------ Bacaan
Berawal ‘Tumpangan’ PDI Pro Mega

Erwin Pardede
 
0
504
Erwin Pardede
Erwin Pardede | Tokoh.ID

[DIREKTORI] Namanya menjadi terkenal saat sebuah gedung miliknya di Jalan Raya Tengah, Condet, Jakarta Timur, dia kontrakkan kepada kelompok PDI Pro Mega yang sedang dijegal rezim Orde Baru, di tahun 1996. Hal itu memberinya kesempatan berkenalan lebih dekat dengan Megawati Soekarnoputri. Bahkan menghantarkan pria kelahiran Pematang Siantar, Sumatera Utara pada 17 Agustus 1943 ini berpolitik ke Senayan sebagai anggota Fraksi PDI-P DPR RI dari daerah pemilihan Simalungun, Sumatera Utara.

Erwin Pardede mempunyai Kartu Tanda Anggota (KTA) PDI Perjuangan keluaran tahun 1998, bernomor B.4-7/27640/KA/DPC/IX/98. Bekerja sebagai wiraswasta, tepatnya kontraktor jasa konstruksi sebagai pemegang saham sekaligus pimpinan berbagai perusahaan yang dia dirikan.

Pria penganut paham sekuler namun mengaku menganut pula agama Kristen Protestan menamatkan pendidikan SD tahun 1958, SMP tahun 1961, dan SMA tahun 1964 ketiganya di Pematang Siantar. Sedangkan pendidikan Diploma III dia selesaikan di Bandung tahun 1968.
------------
------ Data Terkumpul
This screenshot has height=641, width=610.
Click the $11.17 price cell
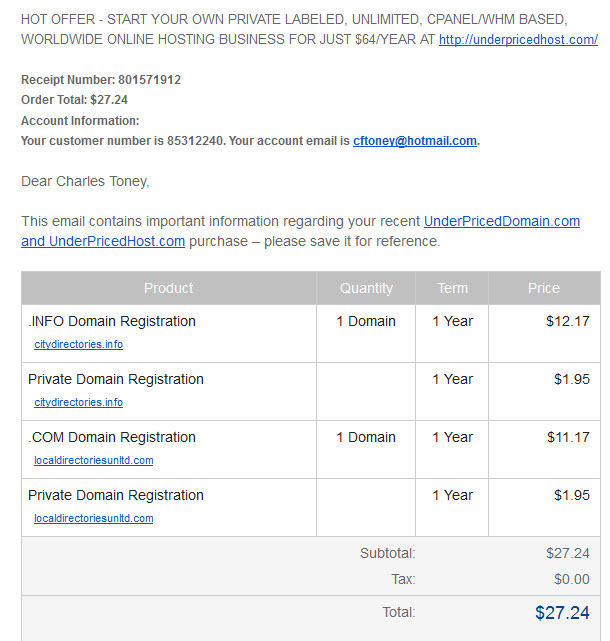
------------
• _Daftar Tugas_:
1. Tentukan apakah setiap pernyataan berikut sesuai dengan bacaan tentang Erwin Pardede. (a) Erwin Pardede lahir di Pematang Siantar pada 17 Agustus 1943. (b) Gedung yang dikontrakkan kepada kelompok PDI Pro Mega berada di Bandung. (c) KTA PDI Perjuangan milik Erwin Pardede keluaran tahun 1996.
2. Sambung bacaan tentang Erwin Pardede, dimulai setelah kalimat terakhir yang tercantum.

• _Jawaban yang Diharapkan_:
1.
(a) Ya: "pria kelahiran Pematang Siantar, Sumatera Utara pada 17 Agustus 1943"
(b) Tidak: "sebuah gedung miliknya di Jalan Raya Tengah, Condet, Jakarta Timur"
(c) Tidak: "Kartu Tanda Anggota (KTA) PDI Perjuangan keluaran tahun 1998"

2.
Dari istrinya Rusline Hutasoit dia dikaruniai lima orang anak, yaitu putri sulung Errata Jundini Atmira kelahiran 10 Juni 1972 yang menikah dengan Sibarani dan telah memberinya seorang cucu. Lalu, Errinto Sahat Pahala anak lelaki tertua kelahiran 16 Juli 1973, Erly Ika Suminar lahir 12 September 1974, Ersan Timbul Marudut lahir 8 Agustus 1977, dan si bungsu Erna Ade Surya Ponti kelahiran 19 September 1981.

Dua keahlian khusus yang dia torehkan dalam catatan pribadinya adalah bidang teknik bangunan dan berorganisasi. Aktivitas dan jabatan resmi yang pernah dia pegang selama di PDI Perjuangan adalah Wakil Bendahara Pemenangan Pemilu Pusat PDI Perjuangan Tahun 1999.

Dia sangat familiar dengan insan pers. Nama dan tampangnya kerapkali menghias lembar suratkabar dan majalah serta layar kaca televisi. Sekalipun topik yang dibangun begitu ringan. Semisal, kaitan antara posisi anggota dewan yang terhormat di DPR RI dengan kebiasaan menggunakan pakaian setelan jas yang rapi.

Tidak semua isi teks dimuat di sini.